# how long will



## micus (Jan 7, 2004)

hey guys, i was wondering how long the laterite i just put in will last, like how long before all the nutrients in teh tank are gone and i need new laterite stuff, will it ever end or does it have a shelf life type thing,

any answers would be great, thanks,


----------



## NavinWithPs (Apr 3, 2003)

it should say on the box/bag it was stored in. i think it said soemthing about changing it every year or so. not really sure. but as for depletion of nutrients, it depends on how many plants you have and if you occasionally mix around the laterite.


----------



## micus (Jan 7, 2004)

sh*t, sorry, its flourite, not laterite, sorry bout that,


----------



## P-Power (Jan 23, 2004)

ya.. I wanna know this as well...

That stoopid big pleco keeps digging up all the fluourite under the sand.. so I hope that it doesn't lose any nuttrients to the water


----------



## NavinWithPs (Apr 3, 2003)

should be the same i explained in the prev post... the only difference is that laterite is more concentrated, that's why you have to mix it with your existing gravel. it would be expensive to cover the tank with flourite if your tank is > 30 gallons... it's like what.. 20-25 bucks a bag??? i used 2 bags on a 20 long and it still wasn't thick enough...

make sure you put the flourite in first then genty add the water!


----------



## smithgrind_who (Mar 26, 2004)

I was reading Seachem's web page about flourite, "Thus the substrate should be self-sustaining for many years and should never actually require replacement." I am using Onxy Sand that is flourite too.
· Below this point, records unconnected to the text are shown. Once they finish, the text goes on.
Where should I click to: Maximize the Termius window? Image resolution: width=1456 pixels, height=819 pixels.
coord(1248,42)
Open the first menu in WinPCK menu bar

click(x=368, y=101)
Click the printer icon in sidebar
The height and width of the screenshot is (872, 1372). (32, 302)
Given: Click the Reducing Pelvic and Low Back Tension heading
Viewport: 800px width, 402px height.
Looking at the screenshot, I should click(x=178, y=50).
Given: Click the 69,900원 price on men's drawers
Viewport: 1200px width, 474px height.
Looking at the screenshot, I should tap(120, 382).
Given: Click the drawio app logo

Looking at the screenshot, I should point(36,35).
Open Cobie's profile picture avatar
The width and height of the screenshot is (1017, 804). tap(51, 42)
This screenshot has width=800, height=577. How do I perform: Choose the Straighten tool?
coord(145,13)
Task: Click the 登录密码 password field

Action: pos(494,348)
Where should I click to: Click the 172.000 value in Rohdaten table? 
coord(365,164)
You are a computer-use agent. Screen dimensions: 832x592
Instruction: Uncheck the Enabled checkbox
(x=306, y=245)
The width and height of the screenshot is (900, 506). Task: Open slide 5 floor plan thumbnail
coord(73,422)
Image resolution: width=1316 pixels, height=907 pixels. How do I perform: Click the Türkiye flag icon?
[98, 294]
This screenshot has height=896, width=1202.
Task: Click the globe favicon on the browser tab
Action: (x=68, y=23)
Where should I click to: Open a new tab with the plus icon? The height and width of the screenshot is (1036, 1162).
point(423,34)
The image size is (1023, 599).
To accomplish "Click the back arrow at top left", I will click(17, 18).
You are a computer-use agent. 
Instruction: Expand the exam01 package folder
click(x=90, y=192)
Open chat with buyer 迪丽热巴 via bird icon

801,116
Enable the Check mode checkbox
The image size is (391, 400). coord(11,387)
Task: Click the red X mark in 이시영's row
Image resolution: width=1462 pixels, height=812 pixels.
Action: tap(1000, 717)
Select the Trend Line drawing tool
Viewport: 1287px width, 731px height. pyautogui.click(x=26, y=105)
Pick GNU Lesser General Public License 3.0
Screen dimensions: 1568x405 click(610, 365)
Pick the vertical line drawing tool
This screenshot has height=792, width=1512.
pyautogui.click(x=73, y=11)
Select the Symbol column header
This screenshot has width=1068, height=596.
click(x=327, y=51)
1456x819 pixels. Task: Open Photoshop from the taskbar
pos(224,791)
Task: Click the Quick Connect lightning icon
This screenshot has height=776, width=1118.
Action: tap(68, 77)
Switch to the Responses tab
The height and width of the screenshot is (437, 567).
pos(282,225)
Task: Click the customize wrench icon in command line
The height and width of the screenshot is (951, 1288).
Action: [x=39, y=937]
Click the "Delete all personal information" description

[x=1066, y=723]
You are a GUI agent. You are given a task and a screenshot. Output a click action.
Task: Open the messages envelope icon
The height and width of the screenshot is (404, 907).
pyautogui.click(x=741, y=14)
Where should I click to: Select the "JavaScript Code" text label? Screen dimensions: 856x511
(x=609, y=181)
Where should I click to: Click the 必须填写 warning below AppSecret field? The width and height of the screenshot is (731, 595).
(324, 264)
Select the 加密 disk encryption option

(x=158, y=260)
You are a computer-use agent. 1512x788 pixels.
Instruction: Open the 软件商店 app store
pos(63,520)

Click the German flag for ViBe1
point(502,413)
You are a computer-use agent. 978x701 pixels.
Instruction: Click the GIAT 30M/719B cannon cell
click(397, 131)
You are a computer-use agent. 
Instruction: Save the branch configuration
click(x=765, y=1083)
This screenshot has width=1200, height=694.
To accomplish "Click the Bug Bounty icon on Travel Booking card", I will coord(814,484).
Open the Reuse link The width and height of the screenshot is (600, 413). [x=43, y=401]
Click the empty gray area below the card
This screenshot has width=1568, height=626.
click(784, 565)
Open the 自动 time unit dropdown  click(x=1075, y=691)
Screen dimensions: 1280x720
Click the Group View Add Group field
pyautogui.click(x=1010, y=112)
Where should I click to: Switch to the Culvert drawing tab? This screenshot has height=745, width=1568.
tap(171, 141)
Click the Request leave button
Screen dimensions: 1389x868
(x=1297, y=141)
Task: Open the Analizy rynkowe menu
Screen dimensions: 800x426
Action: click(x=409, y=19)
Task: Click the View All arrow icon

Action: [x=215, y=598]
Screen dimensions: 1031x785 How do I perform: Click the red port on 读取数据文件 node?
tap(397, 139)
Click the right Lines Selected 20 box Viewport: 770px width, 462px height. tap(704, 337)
I have used laterite and noticed it clouds the aquarium water.


----------



## micus (Jan 7, 2004)

smithgrind_who said:


> I was reading Seachem's web page about flourite, "Thus the substrate should be self-sustaining for many years and should never actually require replacement." I am using Onxy Sand that is flourite too. I have used laterite and noticed it clouds the aquarium water.


 yeah it does, everytime u re arange everything it makes a dust cloud in the tank, but it settles down in like half an hour, then its completly clear again,

do u think i should get like laterite and mix it with my flourite,, or do u think that there is probably enough nutrients in my substrate as is?


----------



## Lonald (Jan 10, 2004)

ya


----------



## smithgrind_who (Mar 26, 2004)

Actually no. Laterite is a substrate for plants. I wouldn't waste your money and get another substrate for your tank. If you like the look of your tank now, the laterite will do it's job for a planted aquarium.


----------